L'oasi della ricerca nel deserto dell'Arabia Saudita

Un’oasi per la ricerca, un punto di incontro tra il mondo occidentale e quello arabo: così è visto il Kaust, King Abdullah University of Science and Technology, un istituto universitario privato, aperto nel 2009 in Arabia Saudita e fortemente voluto dal defunto re Abdullah bin Abdulaziz Al Saud. Collocato sulla costa del mar Rosso, tra acqua e deserto, il Kaust si pone l’obiettivo di diventare una delle strutture di ricerca più avanzate al mondo, compiendo così un importante passo verso la modernizzazione del paese. 

Con un investimento iniziale di dieci miliardi di dollari, il Kaust mette in primo piano della sua offerta didattica e di ricerca temi legati al futuro del pianeta, come alimentazione, acqua, energia, soprattutto rinnovabile, e sviluppo. La struttura accoglie tre dipartimenti, dedicati ad ambiti scientifici e ingegneristici, e diversi centri di ricerca che promuovono approcci innovativi, cercando di attrarre talenti internazionali.

Essendo un’università piuttosto giovane, il Kaust si fonda su valori che tendono ad allinearsi ai cambiamenti sociali mondiali, in contrasto con il resto del paese: tra questi c’è l’apertura all’istruzione e ai programmi di ricerca a entrambi i generi, conquistando così il posto come prima università in Arabia Saudita ad essere mixed gender e senza obblighi religiosi.

Un ponte, come lo definiscono gli stessi ideatori del progetto, tra popoli e culture: secondo i dati riportanti dal Kaust, il 65% degli studenti e ricercatori proviene da paesi al di fuori dell’Arabia Saudita.
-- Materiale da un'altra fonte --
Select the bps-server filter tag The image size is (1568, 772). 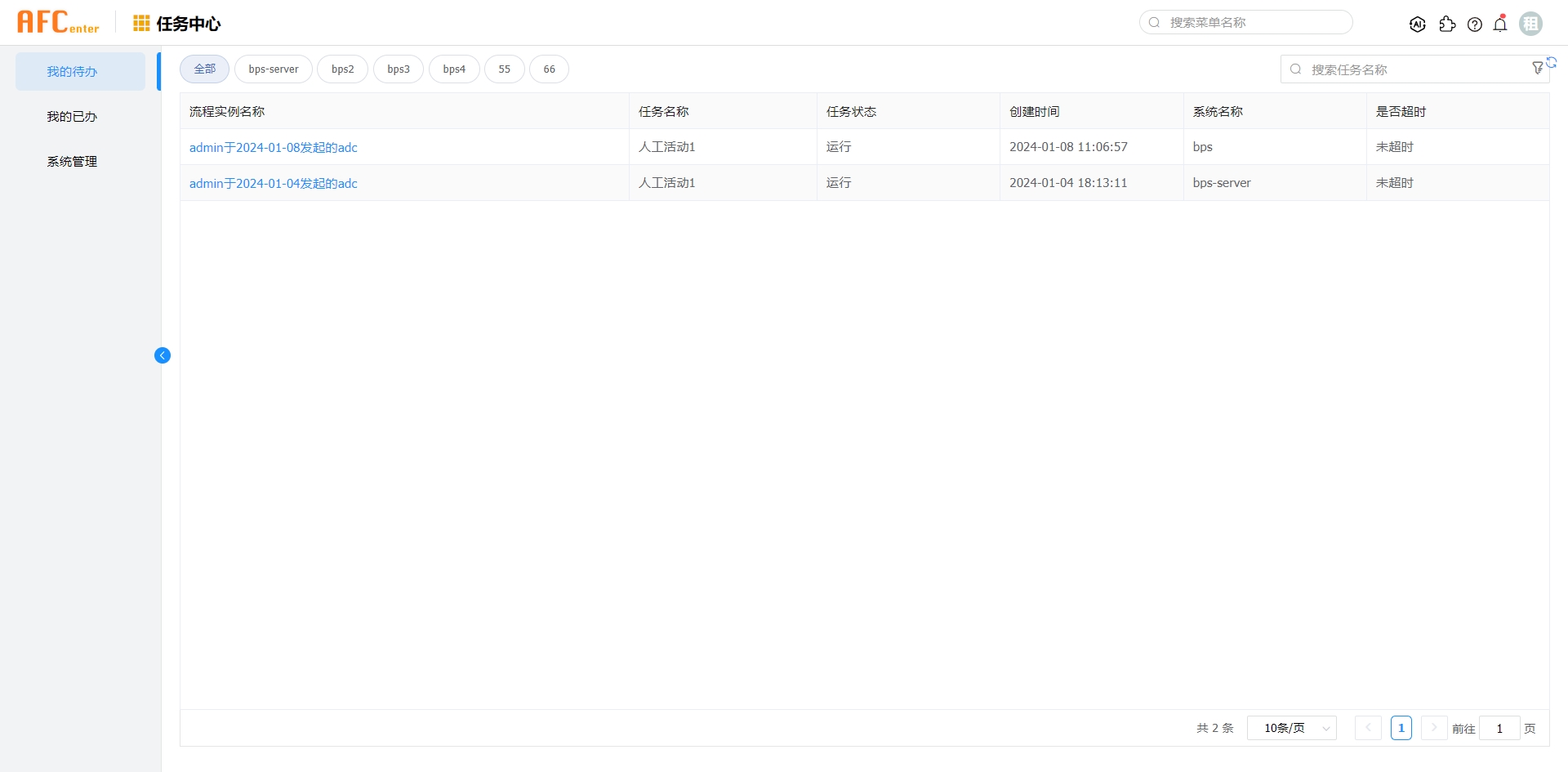click(273, 69)
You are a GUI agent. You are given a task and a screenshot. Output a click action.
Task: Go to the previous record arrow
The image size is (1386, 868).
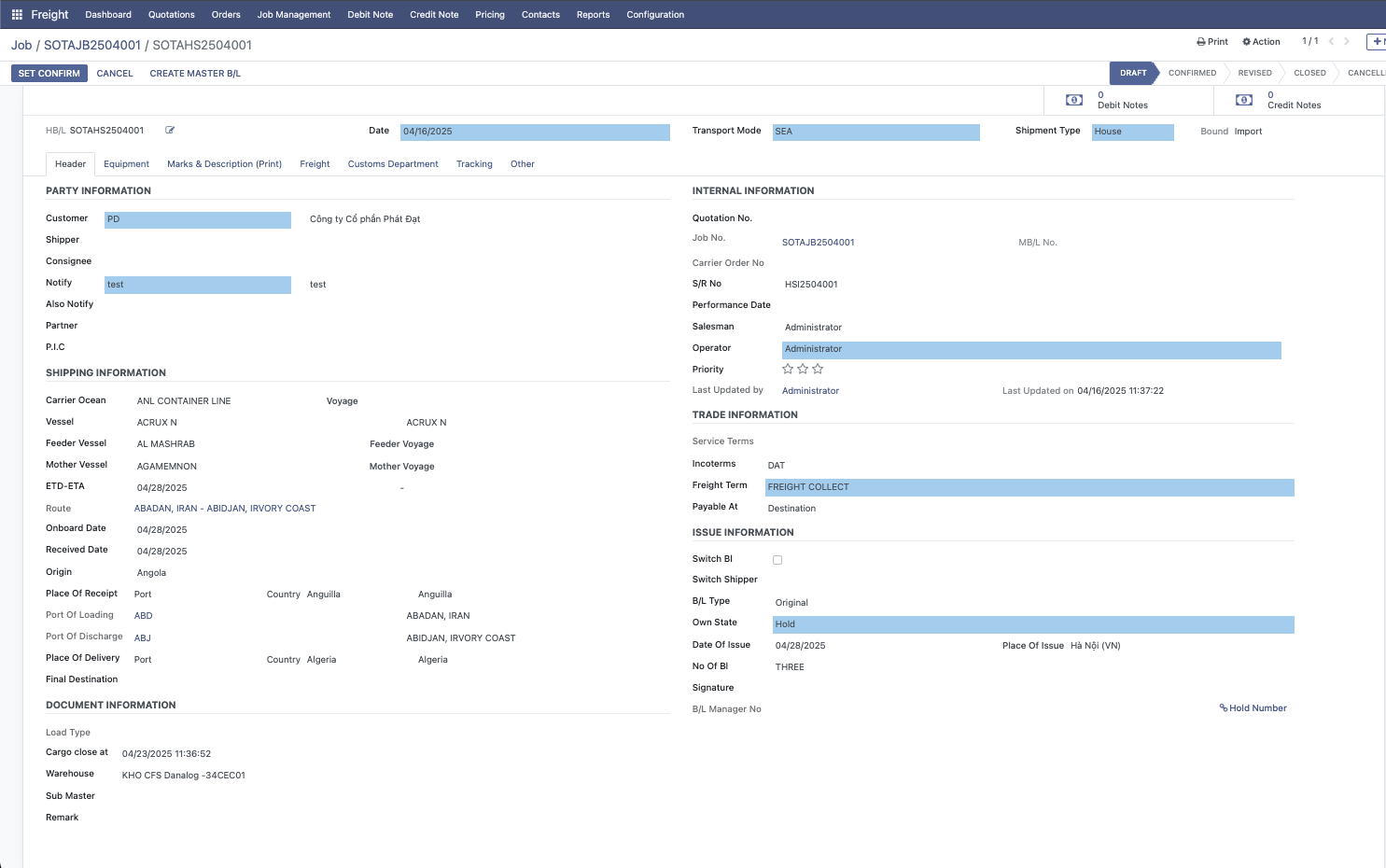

Tra questi c’è anche Veronica Colombo, alumna dell’università di Padova, che ha trascorso 4 mesi nell’istituto lo scorso anno. “Il gruppo di ricerca in cui sono stata si occupava di nanotecnologie e materiali: abbiamo studiato delle tecniche per disperare nanotubi di carbonio, materiali molto piccoli e costosi - spiega Veronica-, utilizzati in una vasta gamma di settori. Questi nanotubi sono poco comuni in Europa, visto l’elevato prezzo, la difficoltà nel produrli e al tempo stesso utilizzarli”.

Oltre all’esperienza all'interno del dipartimento, Veronica ha deciso di tornare nello stesso anno al Kaust per altri due mesi, con lo scopo di approfondire il fenomeno della catalisi. In questa occasione, ha collaborato direttamente con un centro di ricerca presente nella struttura: “Le decisioni relative alla ricerca, che vengono prese nei diversi ambiti, sono coordinate dall’alto, c’è un team che si occupa proprio di come gestire questa attività. Ogni gruppo di ricerca lavora individualmente ma in alcuni casi, per accorciare i tempi, si chiede aiuto ad altri centri per analisi o valutazioni”.

Sono presenti 19 aree di ricerca, indirizzate per lo più alla risoluzione delle sfide globali, con una marcata propensione verso l'interdisciplinarietà. Particolarmente interessanti sono le pubblicazioni legate all’ecosistema locale: tra le varie realtà spicca il Mar Rosso. Nelle ricerche e progetti a medio lungo termine, i ricercatori del Kaust si sono concentrati principalmente sulla geomorfologia del fondale marino, sulla biodiversità e resistenza dei coralli alle alte temperature e livelli di salinità, sullo sviluppo di energia eolica a ridosso delle coste e sull’inquinamento, soprattutto di materiale plastico

Anche la tecnologia gioca un ruolo importante all’interno di questa realtà: tra le diverse strumentazioni, l’università ospita anche il super computer Shaheen, il più potente in tutto il Medio Oriente: il sistema, giunto alla sua seconda progettazione, concentra la propria attività principalmente su questioni relative all’ambiente, alle bioscienze, alla scienza e ingegneria dei materiali, alla matematica applicata e alle scienze computazionali.

Per quanto riguarda le pubblicazione di articoli, il Kaust sta aumentando le collaborazioni a livello mondiale con università e istituti. Nel 2016 e nel 2017, infatti, l’università saudita ha raggiunto la prima posizione nel Qs world university ranking per quanto riguarda le citazioni per facoltà, un metro di giudizio che corrisponde al numero totale di citazioni di documenti provenienti da un’istituzione in un periodo di 5 anni moltiplicato per il numero di membri di una determinata facoltà, sia insegnanti che ricercatori.